I pulled the end of the white string up to my face and looked into the eyes of the crawdad that had just become prey to my evil plot. Two beady eyes stared back at me. One pincher was stuck on the end of the string while the other clinked open and shut, grabbing at thin air. I seized the slimy tail and wiggled it back and forth to loosen the claw from the screw. The creature put up a fight, but eventually let go. I threw it in the twenty gallon pickle bucket and produced another piece of bread for the screw.

Moving down the bank, I squished my toes into the cool, damp mud. I was looking for the perfect spot. I had a strategy. Crawdads use shadows to hide in. Further down the creek were a lot of trees that hung over it as a canopy. The water was murkier here, lots of debris stirring around on the top. I crouched down and gently lowered my string next to a huge rock. I waited. A breeze blew and the leaves fluttered above, moving enough to scatter beams of sunlight across the bottom of the creek near my bait. Seconds later several bodies moved out from the shadows and hastened towards my trap. It didn't take long to catch one. It grabbed, I pulled, and a few seconds later it too was scraping the bottom of the pickle bucket.

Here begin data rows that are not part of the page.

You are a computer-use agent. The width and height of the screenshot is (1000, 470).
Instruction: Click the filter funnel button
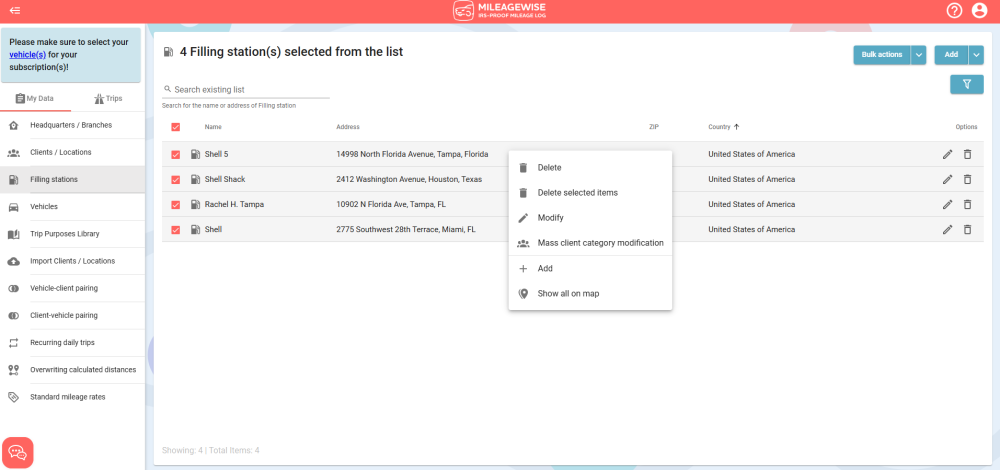[x=966, y=84]
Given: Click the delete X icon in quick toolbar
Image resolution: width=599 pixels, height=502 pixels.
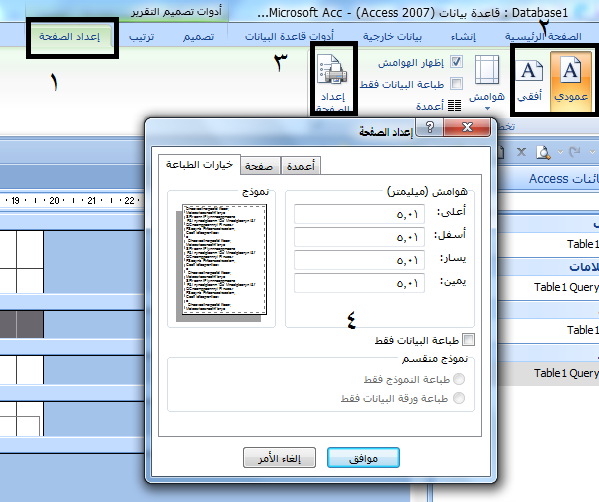Looking at the screenshot, I should [521, 152].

After a few hours, I counted the critters cluttering the bucket. I had ten. Seth had seven, Timmy five, Matthew eight. My plan had worked. Feeling satisfied, I dumped my bucket and watched the crawdads scamper across the bottom of the creek bed to find solace in the shadows of another rock. "You can hide, but I'll catch you again tomorrow," I said as I walked back to the house for dinner.